EXERCISE MATERIAL: Begin

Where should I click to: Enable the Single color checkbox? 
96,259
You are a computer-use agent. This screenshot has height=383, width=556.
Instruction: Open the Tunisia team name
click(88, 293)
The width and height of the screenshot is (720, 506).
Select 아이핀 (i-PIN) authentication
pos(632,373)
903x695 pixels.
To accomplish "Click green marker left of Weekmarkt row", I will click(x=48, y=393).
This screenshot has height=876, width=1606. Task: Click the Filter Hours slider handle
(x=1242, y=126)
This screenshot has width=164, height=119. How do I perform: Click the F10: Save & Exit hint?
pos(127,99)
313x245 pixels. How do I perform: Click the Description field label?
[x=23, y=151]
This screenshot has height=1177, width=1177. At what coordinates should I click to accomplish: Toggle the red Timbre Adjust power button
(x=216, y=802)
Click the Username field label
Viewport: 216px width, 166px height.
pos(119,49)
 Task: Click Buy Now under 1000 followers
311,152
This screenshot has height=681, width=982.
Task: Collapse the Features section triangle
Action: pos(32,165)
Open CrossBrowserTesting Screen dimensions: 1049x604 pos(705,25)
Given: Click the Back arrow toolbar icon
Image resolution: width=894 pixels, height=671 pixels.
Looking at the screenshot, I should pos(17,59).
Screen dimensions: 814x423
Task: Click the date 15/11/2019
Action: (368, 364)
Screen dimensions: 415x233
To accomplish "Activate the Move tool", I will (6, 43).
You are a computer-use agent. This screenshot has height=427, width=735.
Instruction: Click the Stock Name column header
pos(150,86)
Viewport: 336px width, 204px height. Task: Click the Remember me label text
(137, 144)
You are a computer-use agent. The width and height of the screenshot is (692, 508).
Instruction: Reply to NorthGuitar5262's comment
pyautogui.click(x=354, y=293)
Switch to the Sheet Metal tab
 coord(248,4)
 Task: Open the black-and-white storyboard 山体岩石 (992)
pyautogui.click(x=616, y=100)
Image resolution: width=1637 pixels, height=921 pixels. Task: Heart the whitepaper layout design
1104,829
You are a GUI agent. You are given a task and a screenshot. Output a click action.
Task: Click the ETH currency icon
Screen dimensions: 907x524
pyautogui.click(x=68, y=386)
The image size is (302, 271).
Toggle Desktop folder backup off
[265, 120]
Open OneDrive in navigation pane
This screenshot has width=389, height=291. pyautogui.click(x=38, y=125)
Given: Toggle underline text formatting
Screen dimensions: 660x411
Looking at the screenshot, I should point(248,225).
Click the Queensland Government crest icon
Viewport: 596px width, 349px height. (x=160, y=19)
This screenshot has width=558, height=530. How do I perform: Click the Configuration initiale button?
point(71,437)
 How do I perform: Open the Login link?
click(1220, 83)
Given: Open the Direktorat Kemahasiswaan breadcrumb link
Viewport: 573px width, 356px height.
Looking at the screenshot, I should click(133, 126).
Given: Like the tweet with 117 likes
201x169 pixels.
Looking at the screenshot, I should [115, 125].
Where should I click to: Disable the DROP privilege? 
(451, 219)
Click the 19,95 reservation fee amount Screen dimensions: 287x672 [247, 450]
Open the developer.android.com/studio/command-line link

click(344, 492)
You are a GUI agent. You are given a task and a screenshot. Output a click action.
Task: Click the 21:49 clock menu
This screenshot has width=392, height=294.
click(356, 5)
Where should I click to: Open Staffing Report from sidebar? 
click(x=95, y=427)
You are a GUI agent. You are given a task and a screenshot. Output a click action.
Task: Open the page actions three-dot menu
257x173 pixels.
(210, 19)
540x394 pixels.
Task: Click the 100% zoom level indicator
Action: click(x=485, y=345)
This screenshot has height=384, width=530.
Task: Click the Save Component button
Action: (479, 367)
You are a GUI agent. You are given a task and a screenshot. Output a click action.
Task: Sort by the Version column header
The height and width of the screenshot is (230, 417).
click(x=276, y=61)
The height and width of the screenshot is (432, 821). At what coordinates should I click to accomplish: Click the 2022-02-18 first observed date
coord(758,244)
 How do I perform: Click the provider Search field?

EXERCISE MATERIAL: End

→ WORK TO COMPLETE: Scan the entries above for the word "computer" and collect each line holding it.

→ ANSWER BOX:
You are a computer-use agent. This screenshot has height=383, width=556.
You are a computer-use agent. This screenshot has height=427, width=735.
You are a computer-use agent. The width and height of the screenshot is (692, 508).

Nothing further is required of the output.